Das Ziel darf nicht einseitig in einer Steigerung der Effizienz bestehen, es geht auch um ein partnerschaftliches und kooperationsbetontes Verhältnis zwischen den Gebietskörperschaften.

Die Erweiterung der Steuerhoheit macht daher Adaptierungen im gesamten System des Finanzausgleichs erforderlich. Die Frage, welche Steuern sich für welche gebietskörperschaftliche Ebene eignen, wird in der finanzwissenschaftlichen Theorie weitgehend einhellig beantwortet. Demnach sollen die Lohn-, Einkommen- und Körperschaftsteuer aus Gründen der Stabilisierung und Verteilung der Abgabenhoheit des Zentralstaates unterworfen werden. Grund- und Vermögensteuern, Benützungsgebühren sowie umweltbezogene Abgaben eignen sich aufgrund ihrer geringen Mobilität für Länder und Gemeinden. Spezielle Verbrauchssteuern (zum Beispiel Mineralölsteuer) sind für Österreich aufgrund ihrer Mobilität wegen der Kleinheit der Länder eher ungeeignet.


Die Praxis in föderalen Staaten folgt nicht immer den theoretischen Überlegungen. Oft werden Zuschlagsrechte zu Lohn- und Einkommensteuern praktiziert. Da eine Umwandlung dieser Abgaben in eine Stamm- und Zuschlagsabgabe viele Probleme mit sich bringt, ist die Übertragung oder der Ausbau von eigenen Abgaben auf die Länder und Gemeinden eindeutig überlegen.

Dabei sollte aus administrativen Gründen und aufgrund der Einsparung zusätzlichen Personals die Steuerverwaltung im Bereich der Finanzverwaltung des Bundes bleiben beziehungsweise von dieser übernommen werden.

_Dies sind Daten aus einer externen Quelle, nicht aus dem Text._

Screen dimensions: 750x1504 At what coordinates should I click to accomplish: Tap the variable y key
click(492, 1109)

Zuletzt ein Vorschlag für eine Stärkung der Steuerhoheit der Länder und Gemeinden: Die Grundsteuer wird bei gleichzeitiger Aufhebung der Grundsteuerbefreiungen den Ländern übertragen. Bei den Gemeinden erfolgt die Kompensation durch Abschaffung der Befreiungen bei der Kommunalsteuer und durch deren Ausbau in eine Wertschöpfungsausgabe sowie über eine neue flächenbezogene Grundsteuer mit eigenem Hebesatzrecht – differenziert nach Nutzungsart und -intensität.

Dies bedeutet keineswegs eine Erhöhung der Abgabenquote, da das Ausmaß des Steuerverbundes für Länder und Gemeinden entsprechend zu reduzieren wäre.“ (Die Presse vom 12.3.2013)

 

Die unterfertigenden Abgeordneten stellen in diesem Zusammenhang an die Bundesministerin für Finanzen nachfolgende

 

Anfrage

 

1.     Warum wurde den nationalen und internationalen Expertenmeinungen bezüglich der Steuern von Ländern und Gemeinden bis jetzt so wenig Gehör geschenkt?

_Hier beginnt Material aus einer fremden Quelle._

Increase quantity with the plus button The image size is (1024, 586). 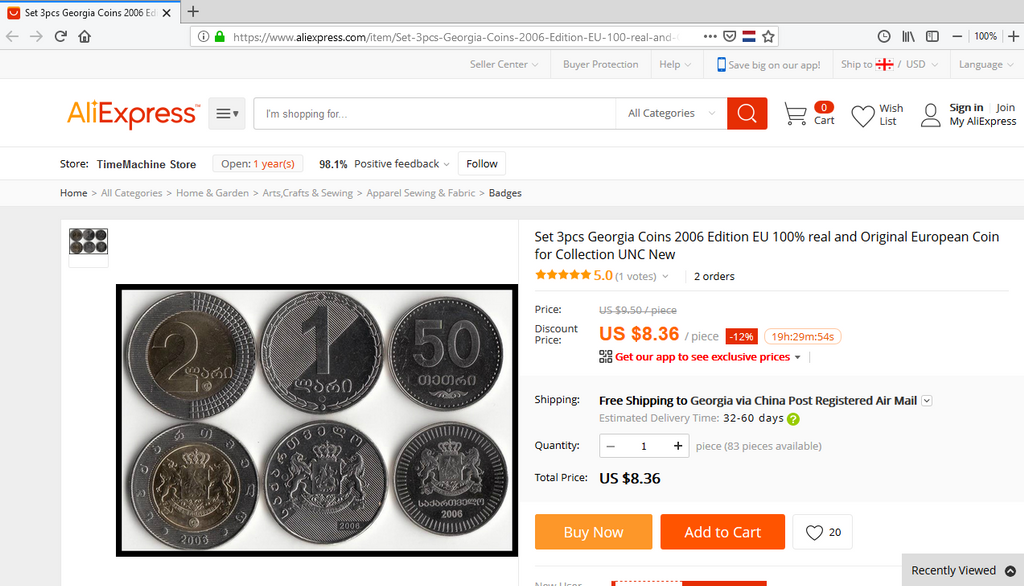[678, 446]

2.     Wie kann eine zukünftige Debatte die jenem des Österreich-Konvent (2003/2004) ähnelt, vermieden werden und eine sorgfältige Argumente-Abwägung erfolgen?

3.     Wie kann die Kooperationskultur im föderalen Gefüge vorangetrieben und alte Denkmuster über Bord geworfen werden?

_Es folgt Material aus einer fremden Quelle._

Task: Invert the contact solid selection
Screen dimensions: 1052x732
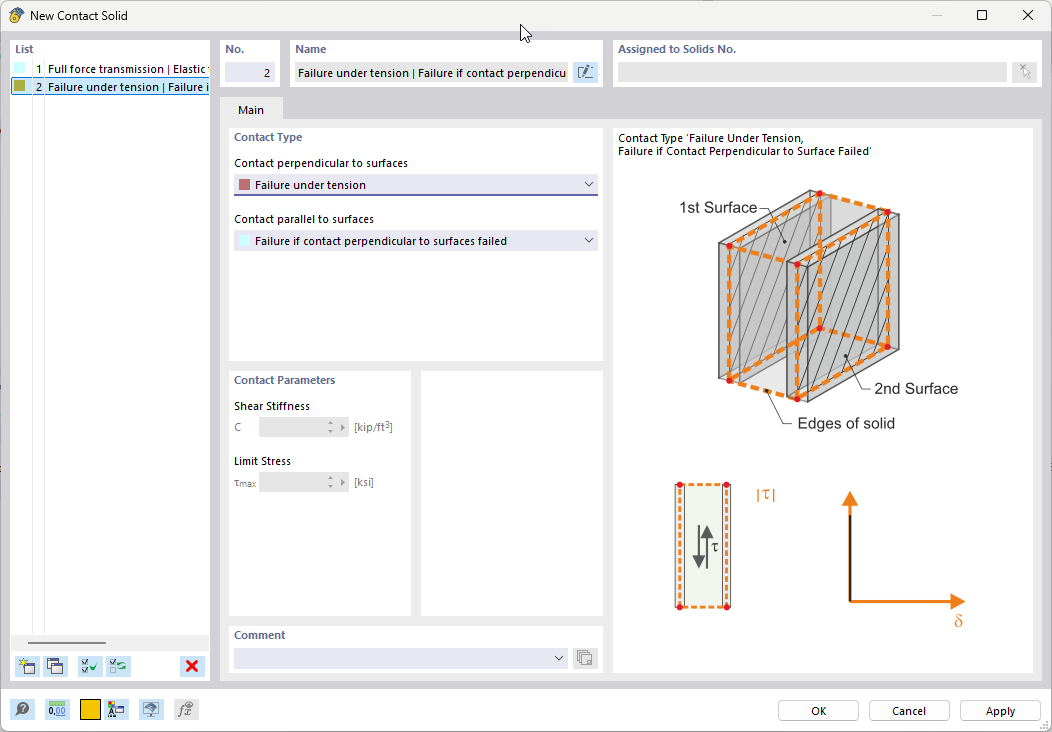Action: coord(118,666)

4.     Wie kann die Relation zwischen den gebotenen Dienstleistungen und der Steuerbelastung transparenter gemacht werden?

5.     Wie kann die Eigenverantwortung für die Mittelaufbringung bei den Ländern gestärkt werden?

6.     Wie kann die Abgabenautonomie gestärkt werden ohne dadurch gleichzeitig den solidarischen Wettbewerbsföderalismus zu durchbrechen?

7.     Wie lässt sich eine Balance zwischen Selbstständigkeit, Eigenverantwortlichkeit und solidargemeinschaftlicher Mitverantwortung finden, um einen ruinösen Steuerwettbewerb zu vermeiden?

8.     Wie stehen Sie zu einem zusammengefassten Finanzkraftausgleich und aufgabenorientiertem Lastenausgleich anstelle einer Besteuerung der Gemeinden durch die Länder?

9.     Was halten Sie davon, die Grundsteuer bei gleichzeitiger Aufhebung der Grundsteuerbefreiung den Ländern zu übertragen bzw. von einer neuen flächenbezogenen Grundsteuer mit eigenem Hebesatzrecht, differenziert nach Nutzungsrecht und Intensität? (Bei gleichzeitiger Reduzierung des Steuerverbundes für Länder und Gemeinden)

10.   Halten Sie eine Grundsteuerreform generell für notwendig?

11.  Wie kann die Eigenverantwortung im föderalen Wettbewerb auch die Finanzierungsquellen mitumfassen?

12.  Wäre es Ihrer Meinung nach erstrebenswert, die Steuerverwaltung in Bereichen der Finanzverwaltung beim Bund zu belassen und wenn ja, warum?